Saturday 26 May 2018

Gladstone Educates Me


A Different World

My Tutor, Prof Wenham-Clarke, looked at my coursework to date  -- those pictures demonstrating the subtle cultural diversities within Devizes -- and said "Yes, OK, but they could all be your friends; go and find some people that maybe we don't expect to see; maybe people who you wouldn't usually associate with in your daily life". 
Fine, I thought, feeling a lot less confident than that sounds; fine. So I went walkabout around Devizes,  taking in The Marketplace (full of cars except on Thursdays when it's full of market traders) the cemetery (full of quiet) and Eureka! The Canal. 'There's a possible victim' I thought, spying a young man with a Mohican haircut stripped to the waist. (No; you misunderstand; his haircut wasn't stripped to the waist; he was). Depends how you read the sentence doesn't it?


He turned out to be 'Glad' -- I assume short for 'Gladstone' and over the next few days, as I talked with him and made some pictures, he introduced me to a world I'd hardly heard about, and certainly had no experience of.  He lived on a small, battered old river-cruiser ("cost me forty quid in a bar in Bath") with his girl partner and, strangely, a lodger. They moored on the less-popular bank of the canal, though directly opposite to the              favourite public-access, the starting-point of the 'trips along the canal' boats, so Glad and his little group had reasonable access to the water- and toilet-point provided. Not only that but The Wharf, as that part of town is known, is just ten minutes walking-distance from The Market-Place. 


People like Glad, independent as they like to be, tend not to welcome too many questions about their past, present or plans, but we got on well enough for him to tell me that he originated in Lancaster, grew up physically abused, left home -- and school -- earlier than most, and had few opportunities to find work or plan a future. On Benefit, of course, while the Mohican discourages potenial employers to go further than an initial greeting at job interviews arranged by 'The Monastery' -- his take on the Ministry of Employment. Unlike Greg The Traveller (see later) he doesn't busk, so depends on Benefit handouts and any kind souls asking him about his lifestyle (I wondered if my fiver-a-day was appropriate, but it was at least not rejected) to buy the necessities. 
But Glad did something significant for me then; he introduced me to caring church-people. 

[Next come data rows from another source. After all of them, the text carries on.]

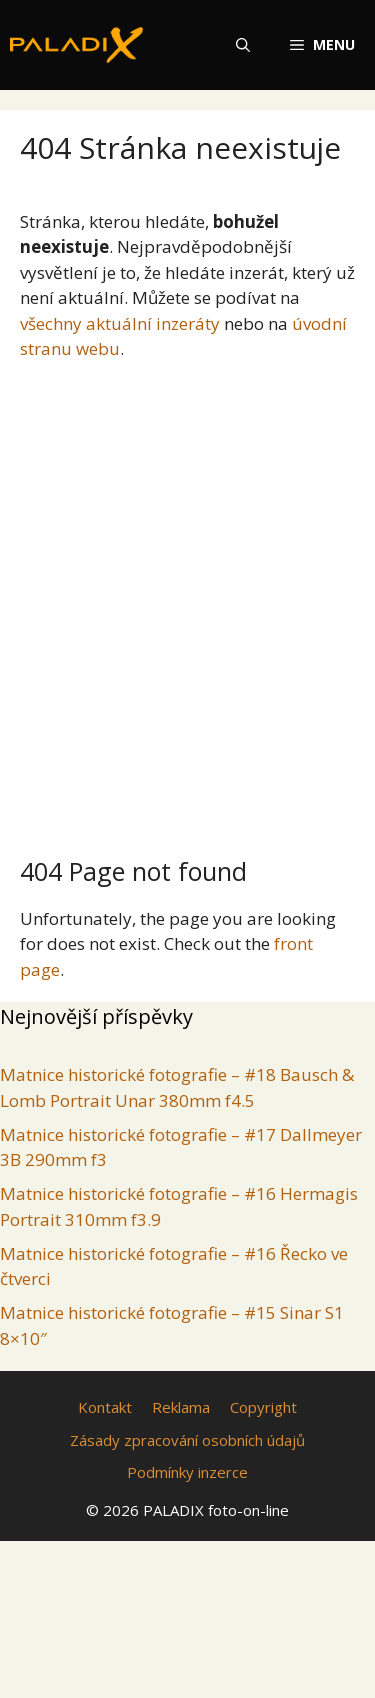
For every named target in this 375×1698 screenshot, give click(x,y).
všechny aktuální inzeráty (120, 323)
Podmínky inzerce (187, 1472)
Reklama (181, 1407)
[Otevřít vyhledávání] (243, 45)
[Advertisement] (187, 600)
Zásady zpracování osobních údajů (187, 1440)
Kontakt (105, 1407)
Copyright (263, 1407)
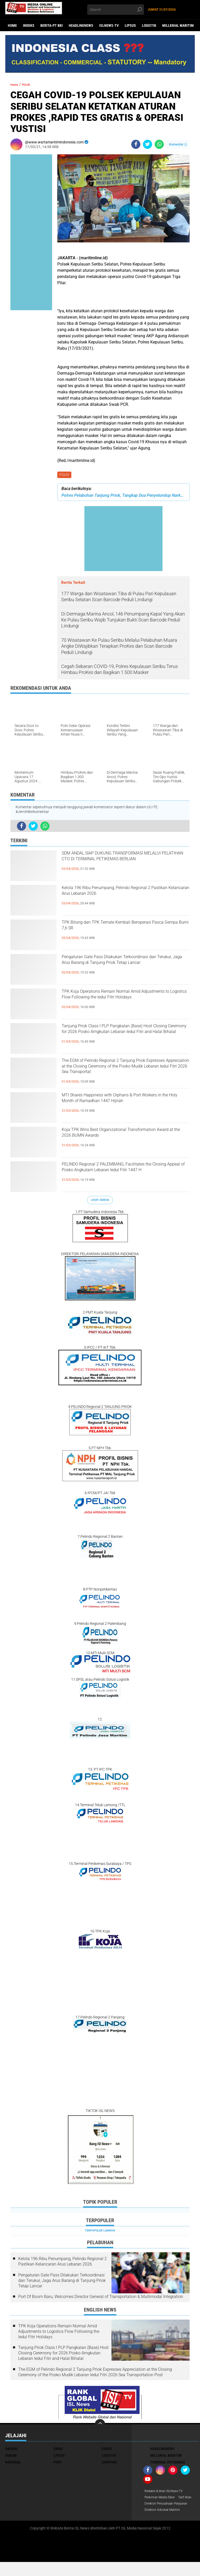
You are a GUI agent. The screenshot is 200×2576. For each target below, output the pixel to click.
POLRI (65, 475)
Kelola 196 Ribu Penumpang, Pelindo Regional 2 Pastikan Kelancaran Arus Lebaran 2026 (115, 899)
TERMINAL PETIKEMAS (167, 2463)
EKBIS (58, 2450)
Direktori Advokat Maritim (165, 2523)
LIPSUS (130, 25)
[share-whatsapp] (159, 144)
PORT (58, 2463)
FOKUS (107, 2450)
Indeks (28, 25)
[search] (115, 9)
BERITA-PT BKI (51, 25)
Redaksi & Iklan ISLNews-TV (167, 2492)
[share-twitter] (147, 144)
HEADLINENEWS (81, 25)
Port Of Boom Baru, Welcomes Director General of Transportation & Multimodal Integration (100, 2297)
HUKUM (11, 2456)
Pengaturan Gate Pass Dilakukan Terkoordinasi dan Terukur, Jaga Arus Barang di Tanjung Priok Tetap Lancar (116, 968)
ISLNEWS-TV (109, 25)
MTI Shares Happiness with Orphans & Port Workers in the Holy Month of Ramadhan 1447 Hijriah (125, 1106)
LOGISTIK (149, 25)
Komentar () (178, 144)
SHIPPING (109, 2463)
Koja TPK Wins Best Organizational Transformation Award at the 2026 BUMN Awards (122, 1141)
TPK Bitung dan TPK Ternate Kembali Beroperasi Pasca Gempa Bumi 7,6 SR (117, 929)
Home (12, 25)
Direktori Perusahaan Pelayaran (162, 2515)
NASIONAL (13, 2463)
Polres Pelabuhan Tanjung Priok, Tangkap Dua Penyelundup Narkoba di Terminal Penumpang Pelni (123, 496)
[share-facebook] (135, 144)
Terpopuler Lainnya (100, 2231)
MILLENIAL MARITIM (178, 25)
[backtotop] (100, 2425)
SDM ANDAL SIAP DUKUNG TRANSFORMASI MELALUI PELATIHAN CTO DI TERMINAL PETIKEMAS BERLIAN (122, 864)
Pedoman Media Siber (162, 2499)
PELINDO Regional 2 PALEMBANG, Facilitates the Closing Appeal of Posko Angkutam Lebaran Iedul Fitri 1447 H (119, 1175)
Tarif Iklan (152, 2506)
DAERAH (11, 2450)
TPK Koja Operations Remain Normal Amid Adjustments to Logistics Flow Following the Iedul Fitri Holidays (125, 1002)
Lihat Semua (100, 1201)
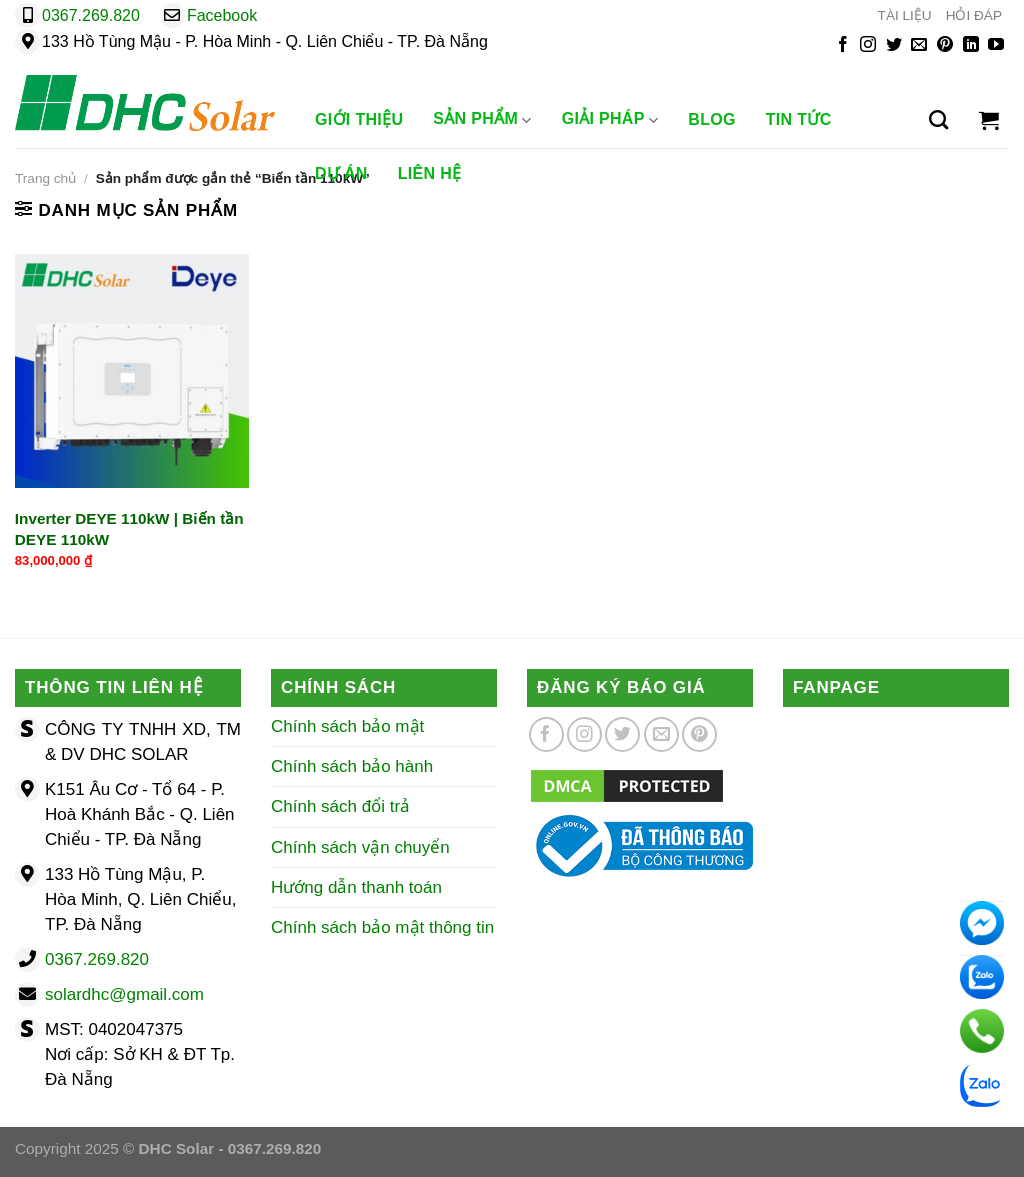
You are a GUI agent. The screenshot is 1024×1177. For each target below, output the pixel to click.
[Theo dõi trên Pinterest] (945, 45)
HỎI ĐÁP (974, 15)
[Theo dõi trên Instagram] (868, 45)
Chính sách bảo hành (352, 766)
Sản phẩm (482, 120)
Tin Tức (799, 119)
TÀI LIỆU (905, 15)
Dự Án (341, 173)
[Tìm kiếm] (938, 120)
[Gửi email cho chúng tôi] (919, 45)
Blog (712, 119)
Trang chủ (45, 178)
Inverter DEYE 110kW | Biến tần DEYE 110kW (129, 529)
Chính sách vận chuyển (360, 847)
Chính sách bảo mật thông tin (382, 927)
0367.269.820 (91, 15)
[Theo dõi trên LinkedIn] (971, 45)
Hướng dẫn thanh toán (356, 887)
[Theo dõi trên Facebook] (843, 45)
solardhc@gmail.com (124, 994)
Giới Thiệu (359, 119)
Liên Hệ (430, 173)
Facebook (222, 15)
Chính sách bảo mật (347, 726)
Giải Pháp (610, 120)
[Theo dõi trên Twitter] (894, 45)
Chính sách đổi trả (340, 806)
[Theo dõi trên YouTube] (996, 45)
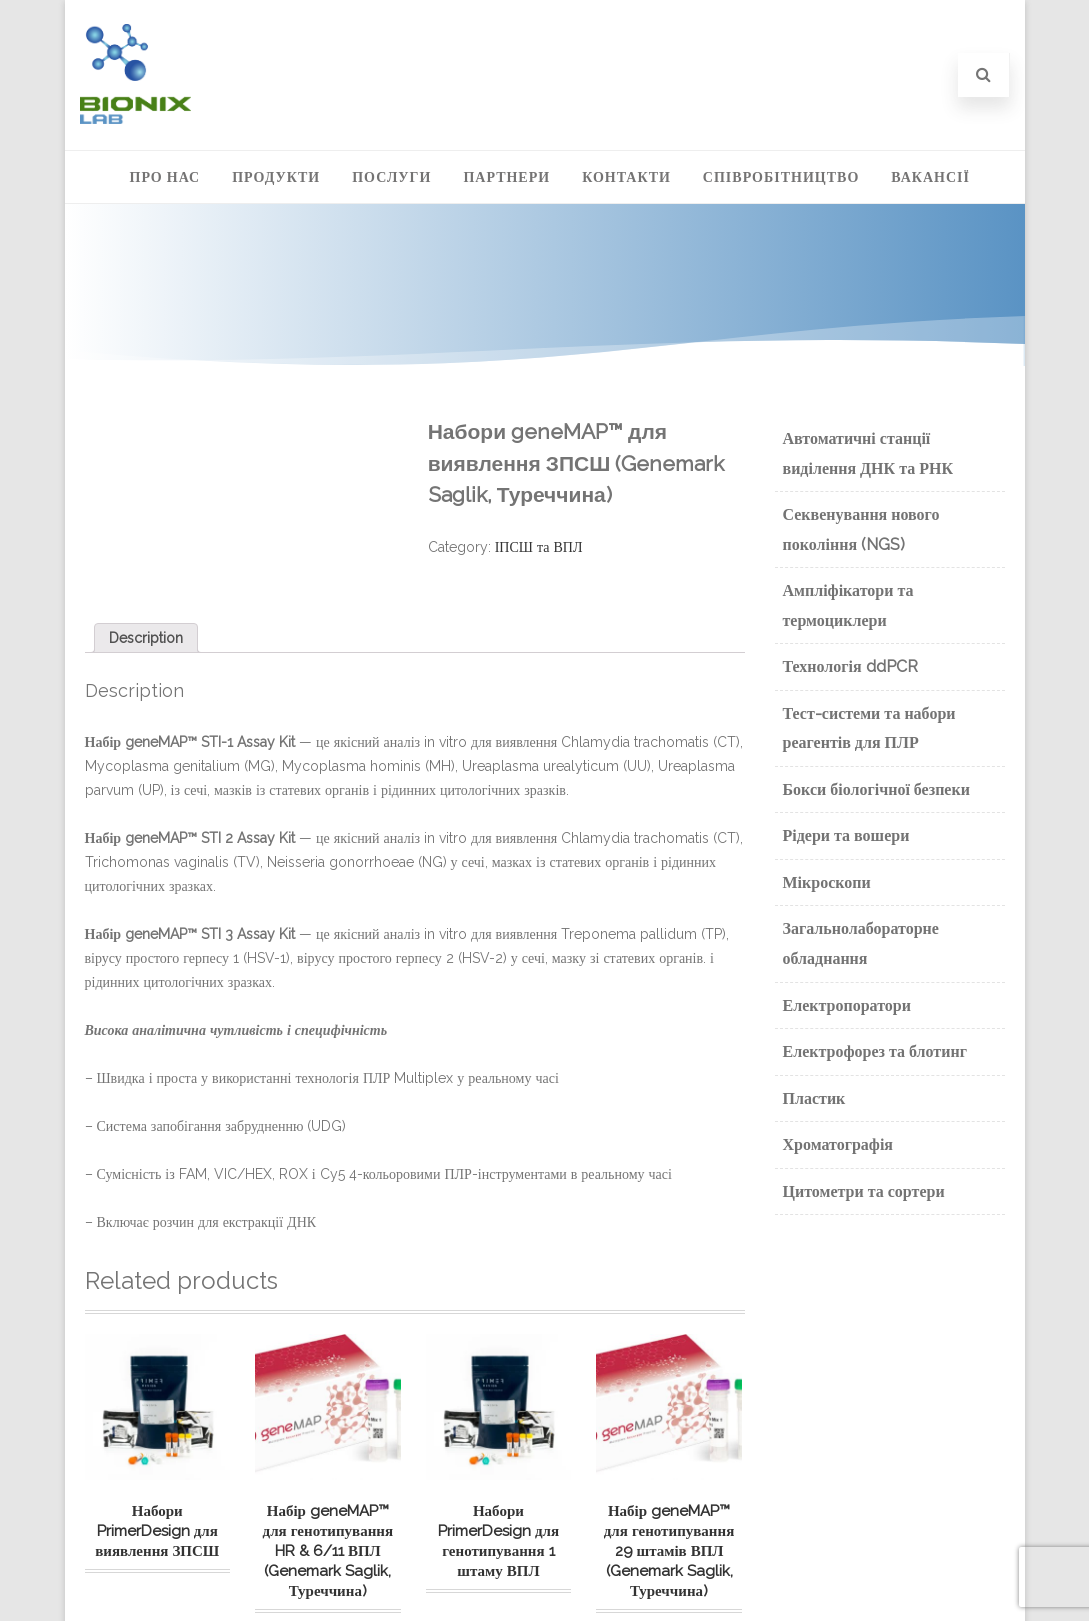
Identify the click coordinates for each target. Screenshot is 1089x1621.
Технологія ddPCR (850, 666)
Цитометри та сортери (864, 1191)
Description (146, 638)
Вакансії (930, 177)
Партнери (506, 177)
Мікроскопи (827, 882)
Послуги (391, 177)
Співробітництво (781, 177)
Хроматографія (838, 1144)
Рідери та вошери (846, 835)
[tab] (146, 638)
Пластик (814, 1098)
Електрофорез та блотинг (875, 1051)
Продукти (276, 177)
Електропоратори (847, 1005)
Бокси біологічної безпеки (876, 789)
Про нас (165, 177)
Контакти (626, 177)
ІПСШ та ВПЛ (539, 547)
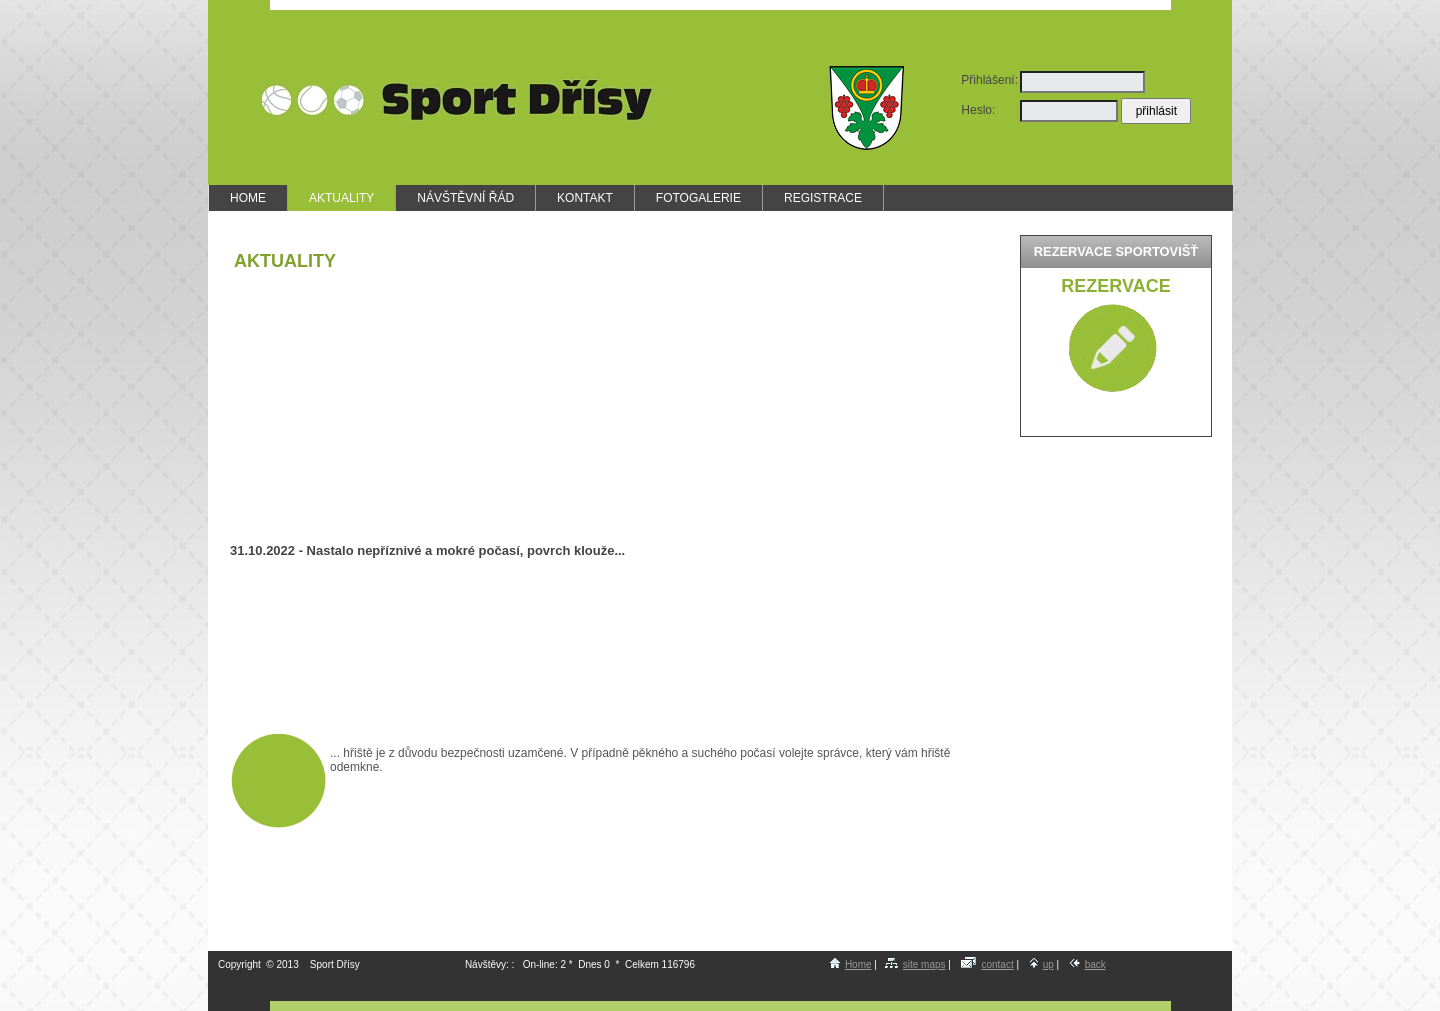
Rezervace (1115, 286)
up (1042, 964)
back (1088, 964)
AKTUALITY (341, 198)
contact (987, 964)
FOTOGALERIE (698, 198)
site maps (915, 964)
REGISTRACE (823, 198)
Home (851, 964)
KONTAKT (585, 198)
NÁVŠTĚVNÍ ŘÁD (465, 198)
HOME (248, 198)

Now, those who know me would tell you, if asked, of my lack of affection for anyone involved in the promotion of religion; I firmly believe that the employment of many thousands, if not millions, of people to deliver the conflicting messages that a) God loves you, and b) God will condemn you, not only to to your personal hell after you die, but also to a living lifetime of anxiety, unless you show absolute faith in him and his teaching, without any shred of evidence or proof, is nothing short of fraud and emotional corruption on a (literally and metaphorically) unbelievable scale. I could agree that such coercion and blackmail might have been justified in order for the learned to keep the ignorant under control when and where necessary, way back, but since the vast majority of the world's population learned to read, write and think, the combined weapons of fear, superstition and emotional terror should not be employed mainly to keep the peasants from revolting, nor to keep archbishops in ermine. 
You might remind me that much of the work of the various churches is aimed at benefitting the disadvantaged -- which I applaud, of course, and with which I had personal contact with when Glad introduced me to the concept of the St John Drop-in Centre in Devizes, which he patronises. Apparently, if you're desperate, you can get lunch on a Monday,  a full day of meals each Wednesday and tea on Thursdays, just by turning up.  Now, that is, if you'll excuse the expression, Christian.